Excerpted records:
------------------------------------------------

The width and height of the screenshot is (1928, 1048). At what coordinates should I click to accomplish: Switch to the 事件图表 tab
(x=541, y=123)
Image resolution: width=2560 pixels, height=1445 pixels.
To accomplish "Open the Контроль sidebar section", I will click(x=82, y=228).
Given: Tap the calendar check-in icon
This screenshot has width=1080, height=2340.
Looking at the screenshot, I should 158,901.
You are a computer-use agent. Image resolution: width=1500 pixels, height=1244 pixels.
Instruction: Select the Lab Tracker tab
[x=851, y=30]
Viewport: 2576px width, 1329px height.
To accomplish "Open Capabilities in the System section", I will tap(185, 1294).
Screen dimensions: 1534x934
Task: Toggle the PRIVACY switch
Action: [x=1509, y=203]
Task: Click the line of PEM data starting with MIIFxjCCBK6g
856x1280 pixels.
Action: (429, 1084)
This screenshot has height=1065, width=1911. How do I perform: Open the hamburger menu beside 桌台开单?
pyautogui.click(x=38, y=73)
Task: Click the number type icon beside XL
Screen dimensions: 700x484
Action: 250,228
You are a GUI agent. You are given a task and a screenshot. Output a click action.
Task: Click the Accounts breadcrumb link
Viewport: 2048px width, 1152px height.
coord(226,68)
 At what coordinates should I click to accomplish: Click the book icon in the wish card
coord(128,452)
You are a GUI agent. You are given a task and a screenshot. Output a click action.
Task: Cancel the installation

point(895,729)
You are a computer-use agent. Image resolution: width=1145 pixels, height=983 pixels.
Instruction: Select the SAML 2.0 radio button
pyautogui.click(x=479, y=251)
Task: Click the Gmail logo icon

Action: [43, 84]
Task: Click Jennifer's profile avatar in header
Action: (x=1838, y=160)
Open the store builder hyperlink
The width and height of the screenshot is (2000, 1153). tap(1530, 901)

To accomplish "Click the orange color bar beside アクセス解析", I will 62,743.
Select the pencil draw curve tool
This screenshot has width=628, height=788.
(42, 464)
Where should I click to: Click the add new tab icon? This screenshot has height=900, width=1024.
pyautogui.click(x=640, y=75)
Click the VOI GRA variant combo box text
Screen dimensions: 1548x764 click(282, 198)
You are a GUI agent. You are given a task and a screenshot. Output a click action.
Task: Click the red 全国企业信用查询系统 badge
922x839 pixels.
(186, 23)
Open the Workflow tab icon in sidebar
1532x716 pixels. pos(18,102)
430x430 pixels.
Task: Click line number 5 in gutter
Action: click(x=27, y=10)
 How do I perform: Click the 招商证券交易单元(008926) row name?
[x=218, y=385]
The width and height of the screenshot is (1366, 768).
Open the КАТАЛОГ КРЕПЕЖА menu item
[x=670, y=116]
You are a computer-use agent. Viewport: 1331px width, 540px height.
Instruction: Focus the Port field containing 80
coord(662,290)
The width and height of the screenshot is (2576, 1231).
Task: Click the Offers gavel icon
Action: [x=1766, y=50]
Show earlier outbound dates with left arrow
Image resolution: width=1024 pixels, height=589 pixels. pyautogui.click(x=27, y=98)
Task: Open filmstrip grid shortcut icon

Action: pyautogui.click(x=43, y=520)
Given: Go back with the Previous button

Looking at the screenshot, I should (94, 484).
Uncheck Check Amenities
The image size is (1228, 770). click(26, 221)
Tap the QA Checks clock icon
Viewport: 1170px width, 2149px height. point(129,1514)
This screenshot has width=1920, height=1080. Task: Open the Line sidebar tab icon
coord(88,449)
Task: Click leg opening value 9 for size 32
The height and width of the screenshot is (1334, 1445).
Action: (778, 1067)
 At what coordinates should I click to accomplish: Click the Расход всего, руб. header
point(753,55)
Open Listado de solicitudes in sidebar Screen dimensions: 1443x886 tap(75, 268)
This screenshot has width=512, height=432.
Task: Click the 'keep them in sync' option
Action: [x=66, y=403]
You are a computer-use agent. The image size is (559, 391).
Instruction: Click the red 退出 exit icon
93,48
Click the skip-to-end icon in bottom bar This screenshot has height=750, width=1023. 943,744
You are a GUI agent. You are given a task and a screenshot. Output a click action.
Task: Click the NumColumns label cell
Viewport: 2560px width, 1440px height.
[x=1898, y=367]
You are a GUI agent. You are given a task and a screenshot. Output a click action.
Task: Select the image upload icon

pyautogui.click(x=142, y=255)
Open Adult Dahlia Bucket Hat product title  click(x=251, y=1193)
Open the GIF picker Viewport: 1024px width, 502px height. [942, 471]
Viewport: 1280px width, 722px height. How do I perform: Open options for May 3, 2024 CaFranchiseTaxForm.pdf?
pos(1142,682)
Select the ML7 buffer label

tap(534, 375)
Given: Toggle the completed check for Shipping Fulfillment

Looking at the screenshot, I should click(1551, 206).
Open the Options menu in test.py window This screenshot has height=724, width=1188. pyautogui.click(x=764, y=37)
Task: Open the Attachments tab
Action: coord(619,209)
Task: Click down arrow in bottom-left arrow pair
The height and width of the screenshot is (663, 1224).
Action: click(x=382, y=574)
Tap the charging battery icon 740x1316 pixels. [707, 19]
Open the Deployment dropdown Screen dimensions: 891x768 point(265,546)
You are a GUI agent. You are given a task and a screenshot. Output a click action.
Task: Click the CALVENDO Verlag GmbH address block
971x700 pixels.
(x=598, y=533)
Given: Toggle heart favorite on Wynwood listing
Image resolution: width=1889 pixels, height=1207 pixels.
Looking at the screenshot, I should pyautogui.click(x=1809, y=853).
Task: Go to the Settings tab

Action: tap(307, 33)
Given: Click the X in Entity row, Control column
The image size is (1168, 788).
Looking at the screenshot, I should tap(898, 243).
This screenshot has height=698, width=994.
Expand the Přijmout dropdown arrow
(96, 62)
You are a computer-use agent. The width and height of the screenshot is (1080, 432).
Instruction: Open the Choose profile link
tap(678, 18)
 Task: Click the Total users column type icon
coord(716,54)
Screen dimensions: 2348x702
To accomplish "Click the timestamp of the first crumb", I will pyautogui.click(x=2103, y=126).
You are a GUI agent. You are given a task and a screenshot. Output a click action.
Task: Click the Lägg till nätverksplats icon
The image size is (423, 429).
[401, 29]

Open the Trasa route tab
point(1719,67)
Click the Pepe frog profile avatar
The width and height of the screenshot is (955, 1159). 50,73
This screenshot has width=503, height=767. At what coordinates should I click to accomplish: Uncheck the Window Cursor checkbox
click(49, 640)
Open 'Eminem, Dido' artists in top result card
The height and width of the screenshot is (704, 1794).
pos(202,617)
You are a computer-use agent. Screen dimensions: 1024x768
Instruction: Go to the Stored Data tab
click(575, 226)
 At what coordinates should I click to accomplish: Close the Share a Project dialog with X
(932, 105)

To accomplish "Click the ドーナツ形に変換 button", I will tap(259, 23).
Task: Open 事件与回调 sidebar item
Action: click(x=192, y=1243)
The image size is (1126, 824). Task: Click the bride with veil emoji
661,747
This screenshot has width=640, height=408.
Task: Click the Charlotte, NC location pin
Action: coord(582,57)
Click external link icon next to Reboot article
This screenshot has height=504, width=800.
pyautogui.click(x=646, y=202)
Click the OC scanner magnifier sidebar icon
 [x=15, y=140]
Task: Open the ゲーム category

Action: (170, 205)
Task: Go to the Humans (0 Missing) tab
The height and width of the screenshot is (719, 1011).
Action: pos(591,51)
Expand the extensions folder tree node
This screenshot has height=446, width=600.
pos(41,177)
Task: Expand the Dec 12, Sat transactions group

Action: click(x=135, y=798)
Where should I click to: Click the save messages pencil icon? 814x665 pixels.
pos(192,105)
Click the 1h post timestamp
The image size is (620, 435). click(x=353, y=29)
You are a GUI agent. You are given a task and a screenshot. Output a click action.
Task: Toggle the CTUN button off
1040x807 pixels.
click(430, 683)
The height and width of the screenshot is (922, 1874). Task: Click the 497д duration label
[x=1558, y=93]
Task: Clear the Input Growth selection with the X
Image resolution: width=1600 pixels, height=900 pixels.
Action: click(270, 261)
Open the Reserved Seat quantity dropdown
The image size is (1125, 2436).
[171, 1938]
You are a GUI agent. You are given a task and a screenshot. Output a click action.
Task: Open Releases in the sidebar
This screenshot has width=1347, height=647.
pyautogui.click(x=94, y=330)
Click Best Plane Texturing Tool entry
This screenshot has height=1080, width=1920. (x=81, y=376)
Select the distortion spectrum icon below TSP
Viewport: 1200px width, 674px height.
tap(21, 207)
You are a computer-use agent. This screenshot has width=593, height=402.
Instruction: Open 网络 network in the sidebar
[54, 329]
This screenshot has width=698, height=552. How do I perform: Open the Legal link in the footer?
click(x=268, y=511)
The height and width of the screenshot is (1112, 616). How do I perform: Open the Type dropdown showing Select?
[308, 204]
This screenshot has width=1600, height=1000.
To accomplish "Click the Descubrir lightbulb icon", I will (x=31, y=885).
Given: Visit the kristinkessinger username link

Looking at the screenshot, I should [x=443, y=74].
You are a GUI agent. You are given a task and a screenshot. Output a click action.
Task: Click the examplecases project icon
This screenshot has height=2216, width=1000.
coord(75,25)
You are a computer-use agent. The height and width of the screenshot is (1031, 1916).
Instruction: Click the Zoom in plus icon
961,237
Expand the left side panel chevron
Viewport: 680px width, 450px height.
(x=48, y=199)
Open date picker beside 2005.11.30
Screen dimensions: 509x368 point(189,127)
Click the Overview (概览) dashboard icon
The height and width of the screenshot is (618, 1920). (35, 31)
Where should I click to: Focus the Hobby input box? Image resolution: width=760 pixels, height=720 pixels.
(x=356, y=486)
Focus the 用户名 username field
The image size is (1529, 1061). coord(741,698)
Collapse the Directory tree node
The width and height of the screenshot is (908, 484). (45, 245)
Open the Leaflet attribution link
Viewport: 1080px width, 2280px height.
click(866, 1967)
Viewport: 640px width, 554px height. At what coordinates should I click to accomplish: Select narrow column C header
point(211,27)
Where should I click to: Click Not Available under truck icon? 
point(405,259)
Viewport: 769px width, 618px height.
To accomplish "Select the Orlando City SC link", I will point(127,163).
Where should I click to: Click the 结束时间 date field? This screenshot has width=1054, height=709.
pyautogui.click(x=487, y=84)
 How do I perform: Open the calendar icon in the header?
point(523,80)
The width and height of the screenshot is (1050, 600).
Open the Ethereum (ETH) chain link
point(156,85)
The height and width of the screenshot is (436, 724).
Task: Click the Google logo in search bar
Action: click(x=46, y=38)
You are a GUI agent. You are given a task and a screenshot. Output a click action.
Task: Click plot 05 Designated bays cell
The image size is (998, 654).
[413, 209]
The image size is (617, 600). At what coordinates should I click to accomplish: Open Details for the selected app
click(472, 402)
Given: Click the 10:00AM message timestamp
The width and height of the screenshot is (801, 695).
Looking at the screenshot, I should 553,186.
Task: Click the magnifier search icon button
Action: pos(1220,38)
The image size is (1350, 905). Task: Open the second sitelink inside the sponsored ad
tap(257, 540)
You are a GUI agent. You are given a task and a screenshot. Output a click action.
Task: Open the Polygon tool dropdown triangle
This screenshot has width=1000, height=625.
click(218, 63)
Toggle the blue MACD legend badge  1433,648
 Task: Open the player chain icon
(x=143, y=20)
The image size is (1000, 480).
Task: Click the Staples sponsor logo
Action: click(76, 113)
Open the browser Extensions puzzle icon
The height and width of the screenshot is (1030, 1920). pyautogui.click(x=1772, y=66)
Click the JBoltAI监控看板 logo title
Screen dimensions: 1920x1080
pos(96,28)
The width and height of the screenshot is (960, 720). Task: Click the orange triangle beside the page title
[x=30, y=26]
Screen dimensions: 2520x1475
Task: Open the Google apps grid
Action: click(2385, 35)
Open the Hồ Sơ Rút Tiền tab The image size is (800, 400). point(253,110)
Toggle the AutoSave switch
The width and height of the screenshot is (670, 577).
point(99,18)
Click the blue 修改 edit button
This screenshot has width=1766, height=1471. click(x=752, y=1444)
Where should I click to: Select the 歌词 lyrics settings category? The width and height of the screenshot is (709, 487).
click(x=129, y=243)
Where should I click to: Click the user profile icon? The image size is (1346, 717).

------------------------------------------------

Problem statement: Duplicate the records from the start up to and including the line containing "[x=851, y=30]", keeping each line exactly as it appears.

Result for this task:
The width and height of the screenshot is (1928, 1048). At what coordinates should I click to accomplish: Switch to the 事件图表 tab
(x=541, y=123)
Image resolution: width=2560 pixels, height=1445 pixels.
To accomplish "Open the Контроль sidebar section", I will click(x=82, y=228).
Given: Tap the calendar check-in icon
This screenshot has width=1080, height=2340.
Looking at the screenshot, I should 158,901.
You are a computer-use agent. Image resolution: width=1500 pixels, height=1244 pixels.
Instruction: Select the Lab Tracker tab
[x=851, y=30]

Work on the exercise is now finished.